Pendant que l’insalubrité des toilettes est décriée, le Consulat Général engrange des millions à travers l’établissement des actes administratifs que sont, entre autres, les déclarations de naissance (1000 FCFA), les certificats de capacité matrimoniale (3000 FCFA), les attestations de perte de passeports (3000FCFA), des attestations de nationalité (3000 FCFA), des laissez-passer (5000 FCFA) et le visa d’entrée au Burkina Faso dont le trimestre revient à 47.000 FCFA. Dieu seul sait le nombre de requérants quotidiens de ces actes qui alimentent les caisses du percepteur. Sans compter la quote-part de la carte consulaire biométrique qui se chiffre en termes de milliards pour les caisses de l’Etat burkinabè.
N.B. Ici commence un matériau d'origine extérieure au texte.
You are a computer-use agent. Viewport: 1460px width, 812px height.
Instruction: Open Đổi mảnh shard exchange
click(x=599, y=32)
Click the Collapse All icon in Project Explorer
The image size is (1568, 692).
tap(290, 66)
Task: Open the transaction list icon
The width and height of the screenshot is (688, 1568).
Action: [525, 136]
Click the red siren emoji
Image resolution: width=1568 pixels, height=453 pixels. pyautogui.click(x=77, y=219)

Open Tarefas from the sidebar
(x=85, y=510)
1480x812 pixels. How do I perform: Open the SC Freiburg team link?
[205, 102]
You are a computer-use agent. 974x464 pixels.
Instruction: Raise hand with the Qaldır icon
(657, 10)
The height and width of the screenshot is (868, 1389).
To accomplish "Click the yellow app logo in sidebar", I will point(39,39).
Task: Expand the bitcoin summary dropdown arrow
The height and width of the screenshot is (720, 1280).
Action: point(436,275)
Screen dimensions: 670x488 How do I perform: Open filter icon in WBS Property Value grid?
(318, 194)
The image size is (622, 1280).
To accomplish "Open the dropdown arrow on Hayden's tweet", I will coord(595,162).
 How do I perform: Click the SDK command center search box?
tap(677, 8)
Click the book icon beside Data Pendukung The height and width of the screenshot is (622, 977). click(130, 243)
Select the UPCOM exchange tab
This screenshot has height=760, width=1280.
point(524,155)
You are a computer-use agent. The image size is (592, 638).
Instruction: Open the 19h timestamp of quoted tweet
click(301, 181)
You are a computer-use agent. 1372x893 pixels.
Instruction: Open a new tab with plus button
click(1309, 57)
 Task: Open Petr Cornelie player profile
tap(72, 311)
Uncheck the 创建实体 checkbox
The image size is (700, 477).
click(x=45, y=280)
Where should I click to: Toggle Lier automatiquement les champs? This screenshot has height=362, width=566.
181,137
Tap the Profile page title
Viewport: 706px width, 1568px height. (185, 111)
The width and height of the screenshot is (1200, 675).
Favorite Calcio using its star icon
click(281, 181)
De telles toilettes ne peuvent pas concourir au bien être promis par le Consul Daouda Diallo à sa prise de fonction en 2014 à ses administrés. Mais comme l’a souligné un usager  en colère: «C’est parce que le Consul Général lui-même n’utilise pas ces toilettes qu’elles sont dégueulasses». Nous osons espérer que pour l’image de cette institution des mesures seront diligemment prises pour assainir et garantir l’entretien de ces lieux d’aisances. Car le premier indice de la propreté commence par là.